▶ **TASK BRIEF**:
Among the lines below, return each one that contains the word "chart".
[DATA UNDER STUDY — start]
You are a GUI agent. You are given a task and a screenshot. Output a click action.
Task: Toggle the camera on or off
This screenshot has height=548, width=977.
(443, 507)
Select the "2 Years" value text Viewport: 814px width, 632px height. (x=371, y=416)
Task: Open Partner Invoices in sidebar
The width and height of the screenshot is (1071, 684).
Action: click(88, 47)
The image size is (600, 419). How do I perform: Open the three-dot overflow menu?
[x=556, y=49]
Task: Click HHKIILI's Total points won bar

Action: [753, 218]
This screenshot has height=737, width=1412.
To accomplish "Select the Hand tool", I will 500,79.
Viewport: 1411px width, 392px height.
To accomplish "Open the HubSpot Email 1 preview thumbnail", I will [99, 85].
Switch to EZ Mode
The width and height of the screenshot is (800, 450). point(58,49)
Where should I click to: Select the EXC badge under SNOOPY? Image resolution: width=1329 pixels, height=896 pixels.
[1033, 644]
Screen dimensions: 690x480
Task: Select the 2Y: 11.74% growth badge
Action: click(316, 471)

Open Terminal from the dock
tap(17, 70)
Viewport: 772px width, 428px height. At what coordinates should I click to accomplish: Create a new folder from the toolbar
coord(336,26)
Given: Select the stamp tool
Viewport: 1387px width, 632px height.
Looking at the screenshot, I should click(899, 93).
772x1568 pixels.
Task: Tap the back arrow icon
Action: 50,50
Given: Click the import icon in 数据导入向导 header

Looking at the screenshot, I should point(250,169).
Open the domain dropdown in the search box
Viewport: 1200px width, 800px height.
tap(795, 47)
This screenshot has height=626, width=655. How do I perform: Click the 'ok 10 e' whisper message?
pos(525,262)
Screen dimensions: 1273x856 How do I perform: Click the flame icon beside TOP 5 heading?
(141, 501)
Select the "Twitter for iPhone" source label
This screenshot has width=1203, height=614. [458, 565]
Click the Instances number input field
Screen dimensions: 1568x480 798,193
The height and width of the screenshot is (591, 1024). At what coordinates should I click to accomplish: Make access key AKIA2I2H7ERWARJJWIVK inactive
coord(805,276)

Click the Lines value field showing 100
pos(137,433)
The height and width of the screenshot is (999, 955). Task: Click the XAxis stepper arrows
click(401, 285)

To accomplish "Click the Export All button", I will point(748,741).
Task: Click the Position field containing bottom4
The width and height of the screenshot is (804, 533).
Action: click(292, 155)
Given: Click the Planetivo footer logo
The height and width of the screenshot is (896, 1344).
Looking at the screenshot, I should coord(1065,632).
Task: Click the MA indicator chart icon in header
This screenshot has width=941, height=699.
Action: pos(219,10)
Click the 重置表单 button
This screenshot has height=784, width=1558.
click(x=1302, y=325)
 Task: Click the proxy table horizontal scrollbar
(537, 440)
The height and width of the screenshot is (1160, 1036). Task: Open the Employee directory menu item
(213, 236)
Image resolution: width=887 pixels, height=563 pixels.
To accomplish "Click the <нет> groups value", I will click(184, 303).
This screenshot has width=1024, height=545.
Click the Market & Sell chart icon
[DATA UNDER STUDY — finish]
▶ **OUTPUT OF THE TASK**:
Task: Click the MA indicator chart icon in header
Click the Market & Sell chart icon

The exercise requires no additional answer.